With the latest wave of direct-to-fan solutions, such as Nimbit’s, artists can now easily build a strong web presence, make their music merch tickets and bundles available to fans, and build relationships with those fans in a way that they “have the potential” to support their careers — so they can do what they love to do, which is make and play music.
Digital Music News wrote about the battle between Tommy Boy Silverman (New Music Seminar) and Jeff Price (Tunecore) – Tom saying mos of the music out there today is crap, and you need to sell 10,000 albums to be relevant, and Jeff saying he’s a hypocrit since most of his releases didn’t meet that standard, and the number of “albums” is on old-school measure of success.

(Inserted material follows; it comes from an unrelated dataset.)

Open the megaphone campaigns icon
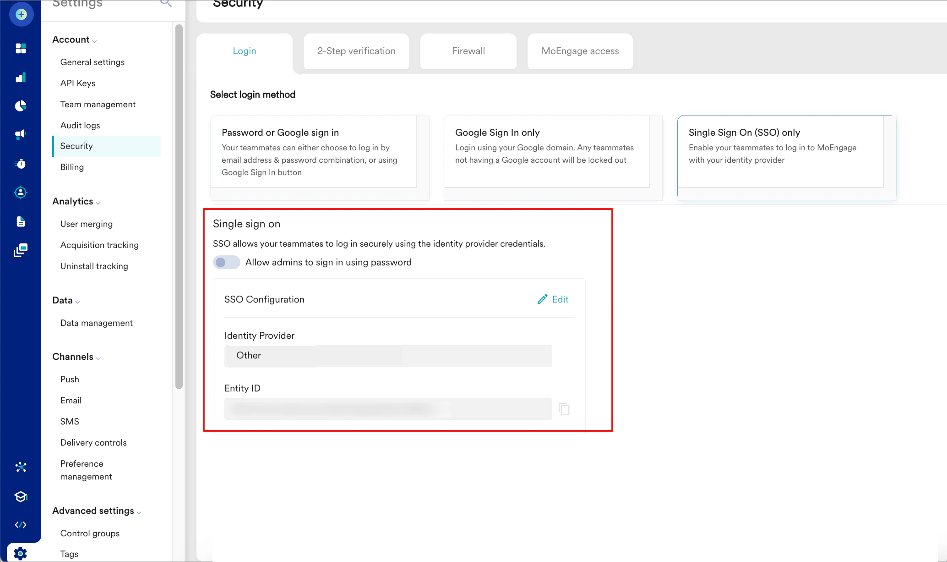[21, 134]
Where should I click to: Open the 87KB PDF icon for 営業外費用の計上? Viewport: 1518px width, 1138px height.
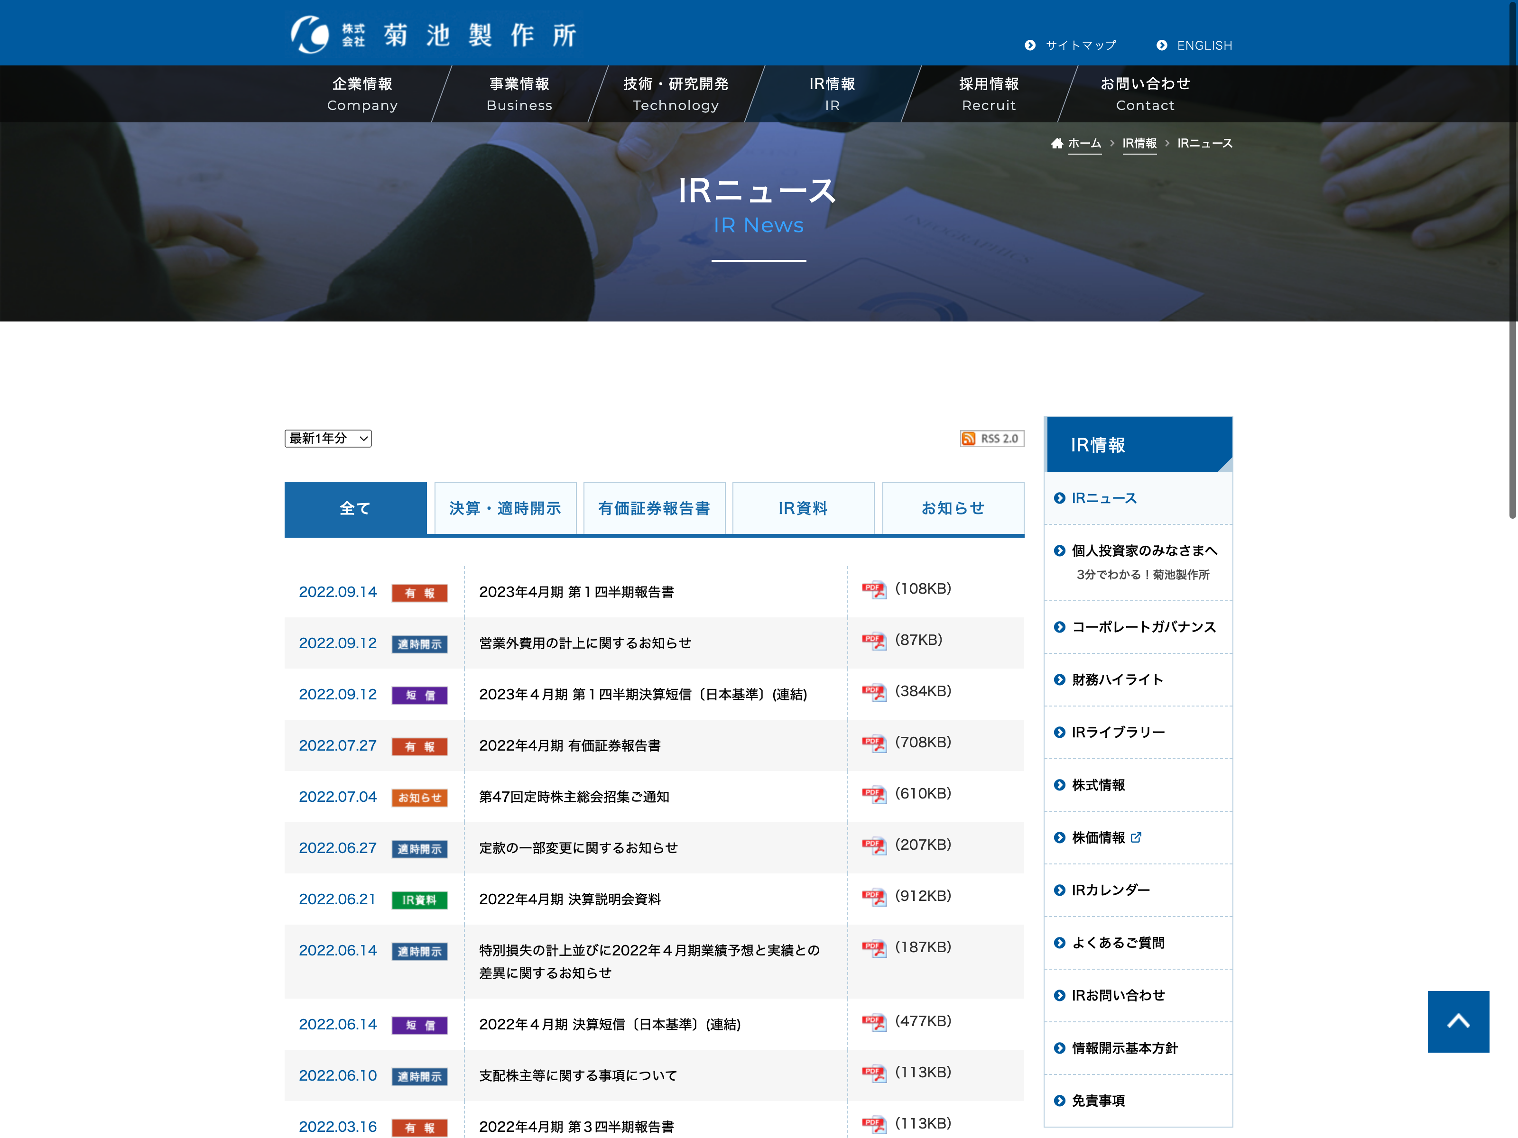point(874,641)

Tommy is right – by making it so easy to record, distribute, and market music, the result is there will be music out there that “the masses” (and sometime, even their own mother or best friend) won’t care for.
But, if you have a following of less than 50 fans, and you can now move that to more than 1,000 and fill your shows, that can be “success” – and, sometimes it takes a while for you to develop who you are as an artist, your music and sound and brand and performance style, and by enabling the career growth of these non-mass-appeal artists, you may be enabling a future superstar in the making.
And Jeff is right – the “old music business” metrics of success probably aren’t relevant to a majority of artists. Probably because success is in the eyes of the beholder (artist), just like music is in the ears of the beholder (fan).
So what if there’s great diversity in the music out there, and so what if there’s crap out there - fans and free markets will make that determination. But in the end, there will be more music, and more fans listening and passionate about the music, and more musical creativity being encouraged and explored – and isn’t that a good thing?